On a recent Friday afternoon I met customer Marilyn Marok of Ottawa Lake “Looking for clothing and purses to augment my wardrobe,” she said. She visits two or three times a month, frequently donates her own items, and appreciates the cause…she’s lost several family members and friends to cancer.

Marilyn said, “I actually think the quality and variety here is better than most women’s clothing stores, where you look at a rack with 20 of the same thing, just in different colors and sizes. Sometimes people who buy high-end brands have so much that they don’t wear an item very often. That means much of the resale merchandise is in very good condition. It’s always a nice surprise to find something here.”

A second local non-profit resale store is operated on a somewhat smaller scale by the ProMedica/Flower Hospital Auxiliary. Called the Cozy Cottage Retail Shop, it sits atop a hill next to the historic Harroun Barn on the Flower campus. Volunteers accept donations, sell the upscale merchandise, and even enroll new auxiliary members from 9 am to 2 pm on the second Thursday of every month.

Auxiliary president Susan Kanwal said the organization also holds two major fund-raisers and other smaller ones throughout the year. Proceeds from the shop and events go to various projects at Flower, including support for families with patients in the psychiatric unit and parents who have lost a newborn during childbirth. Funds also go to a number of community charities.

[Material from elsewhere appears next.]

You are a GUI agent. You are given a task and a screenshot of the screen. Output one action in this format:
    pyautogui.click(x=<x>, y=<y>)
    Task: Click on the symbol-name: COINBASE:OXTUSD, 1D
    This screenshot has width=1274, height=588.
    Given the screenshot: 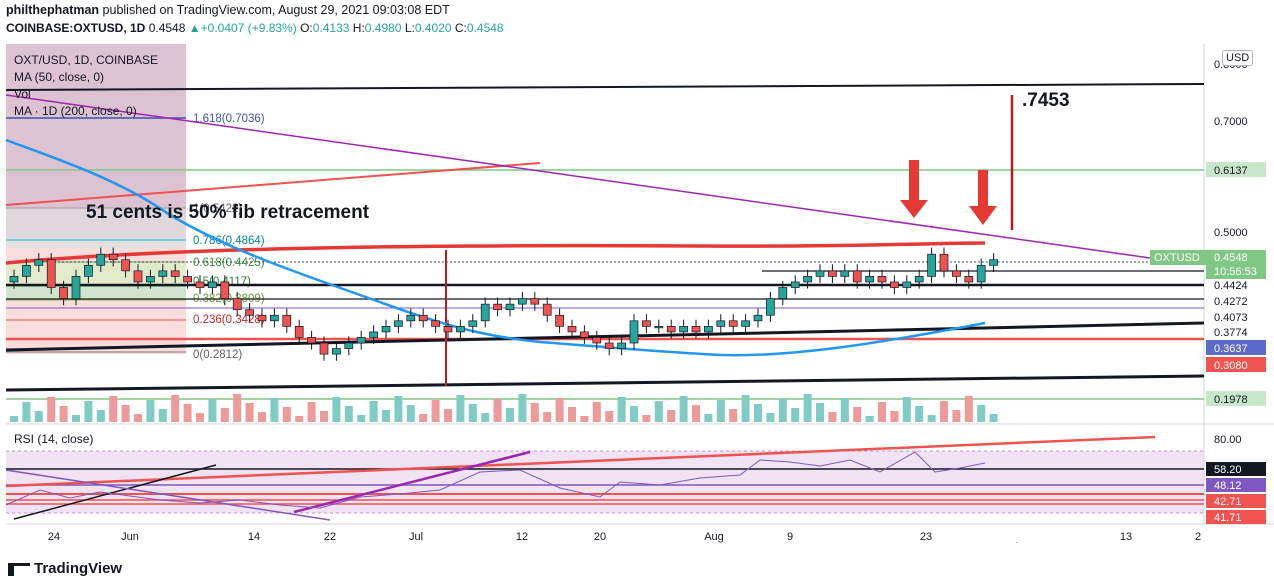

In addition to the non-profits, three franchised resale stores operate at 5644 Monroe Street: Plato’s Closet, One Upon A Child, and Clothes Mentor. They emphasize the sustainability of resale by selling locally-sourced and quality used products.

A final player in the resale space is, as with everything these days, online. Campbell said online sites don’t interfere with the Discovery Shop at all. But Cooper-Smith’s Holly Becher underscores the power of the online resale economy with a story of her 26-year-old son, Zale.

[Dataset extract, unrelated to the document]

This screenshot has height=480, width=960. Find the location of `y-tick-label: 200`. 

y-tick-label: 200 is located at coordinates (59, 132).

The young man frequently purchases and re-sells athletic shoes and other apparel online…including a Star Wars t-shirt he bought on a site for $40. Mother and son were recently attending the National Star Wars convention in California when the owner of a booth selling vintage tees called out “cool shirt.”


“He held up the exact same shirt as Zale’s…in exactly the same condition…that he was selling for $320,” said Becher. “While I was shocked, my son was unphased. He told me he knew it would be worth more when he bought it, and if you study a particular category or brand of apparel, you can make good money at it. Still, he bought the t-shirt just because he loved it … and has no plans to re-sell it again.”

A good way to get a peek at Discovery Shop is an after-hours event from 5 to 8 pm on Wednesday, Oct. 12. Visitors can buy merchandise, but there will also be a fundraiser raffle to help support HOPE Lodge, which provides free housing for families of cancer patients at the Cleveland Clinic. The event is free and open to the public on a drop-in basis.